Dolor. Está el dolor físico, palpable, reconocido, localizable. Me duele aquí. O aquí. Lo nombras, lo señalas. Hay toda una industria en torno a ese dolor. Pero está también el otro, el cotidiano, el invisible, ese que te arruga las tripas y te deja sin respiración. Ese que no sabes nombrar ni localizar en ninguna zona de tu cuerpo, ni siquiera de tu alma, porque ¿quién sabe dónde está el alma? (también hay toda una industria en torno a este dolor). De ambos, pero especialmente del segundo, habla Nuria Barrios en Ocho centímetros.

Ocho centímetros puede ser esa distancia que hay entre el dolor y la felicidad. Apenas nada. Una distancia corta, un dolor largo. Droga, cáncer, abandono, crueldad, vacío, miedo, desesperación, la lucha por la vida… son tantas las causas que pueden hacernos atravesar esa distancia. Nuria Barrios, en los 11 relatos que componen el libro, recorre continuamente esos 8 centímetros. De la alegría al dolor. Del dolor a la alegría. ¿Por qué la alegría me parece falsa, impostada, y el dolor tan verdadero y real? Quizás precisamente por esa alegría simulada que exhibimos como un trofeo es por lo que la distancia que la separa del dolor sea tan corta.
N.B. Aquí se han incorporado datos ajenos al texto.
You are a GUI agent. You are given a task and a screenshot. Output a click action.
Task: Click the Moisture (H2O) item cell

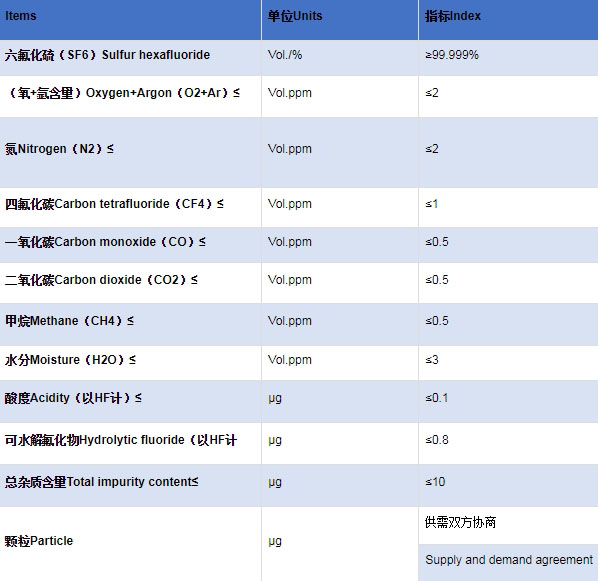130,363
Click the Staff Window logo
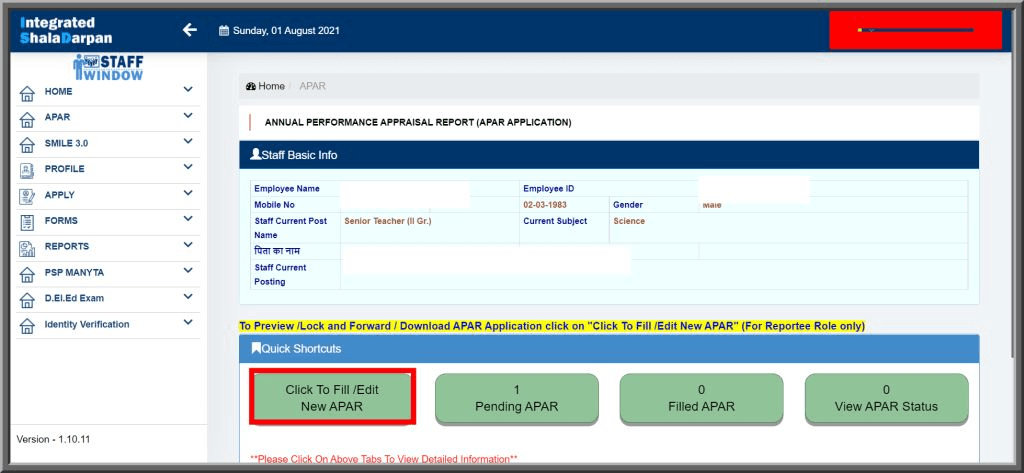This screenshot has height=473, width=1024. pos(108,67)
Transitamos de la una (felicidad) al otro (dolor) con sorprendente desenvoltura. El dolor acude sin avisar ni buscarlo. La felicidad hay que trabajarla, inventarla, simularla. Pareciera agotador tanto esfuerzo, sin embargo es el dolor el que nos deja derrotados, fatigados. Por eso huimos de él.
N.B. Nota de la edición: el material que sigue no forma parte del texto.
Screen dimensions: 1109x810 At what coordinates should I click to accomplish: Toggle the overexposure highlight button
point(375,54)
Los ocho centímetros que van de la felicidad al dolor se recorren en una milésima de segundo. Sin buscarlo, insisto. Pero los ocho centímetros que van del dolor a la felicidad puede ser un recorrido muy largo.
Porque lo que buscábamos no estaba hecho de palabras, sino de temblores.
Yo era un Bulldozer es el relato al partir del cual sentí que Nuria Barrios marcaba una especie de frontera. Hasta ahí los relatos eran de un dolor violento, como bofetadas: cáncer, droga, marginalidad… A partir de este relato el dolor no parece tan provocador, pero sin embargo no por más sutil es menos tortuoso.

¿Cómo se cuenta el dolor? Por ejemplo como lo hace Nuria Barrios: enseñándolo, provocando que miremos escenas que ahora mismo, seguramente, se están produciendo. Quita el telón detrás del que escondemos todo aquello que no queremos ver y que está ahí, asomándose a las ventanas, saliendo por la puerta, paseando por las calles. Está ahí. Puede que incluso esté dentro de tu propia casa. Debajo de alguna alfombra donde lo hemos escondido para no verlo.
La hermosa herida de lo imposible.
Sangra.
No importa lo que corramos, el dolor siempre nos alcanzará algún día. Al fin y al cabo, nos separan ocho centímetros de él. Pero también son ocho centímetros los que nos separan de la felicidad. Incluso me parecen muchos ocho centímetros, ocho segundos. Basta una milésima de segundo, un espacio microscópico, para que tu vida cambie. Sin haberlo buscado.

Vale, sí, es un libro que duele. Pero solo un poquito, palabra de Ana Blasfuemia. Y no es que yo me traslade de un lado a otro de esos ocho centímetros con facilidad y superficialidad. No. Es que le ha faltado… algo… a estos relatos para que el dolor te pellizque las entrañas. Ya sé que no definir ese “algo” es poco formal. Pero es que hay razones personales detrás. He vivido el amor tóxico, el mundo de la droga y del cáncer, tan de cerca y tan en primera persona, que me hizo recordar demasiadas cosas. Y lo que recordaba me dolía más, infinitamente más, que lo que leía.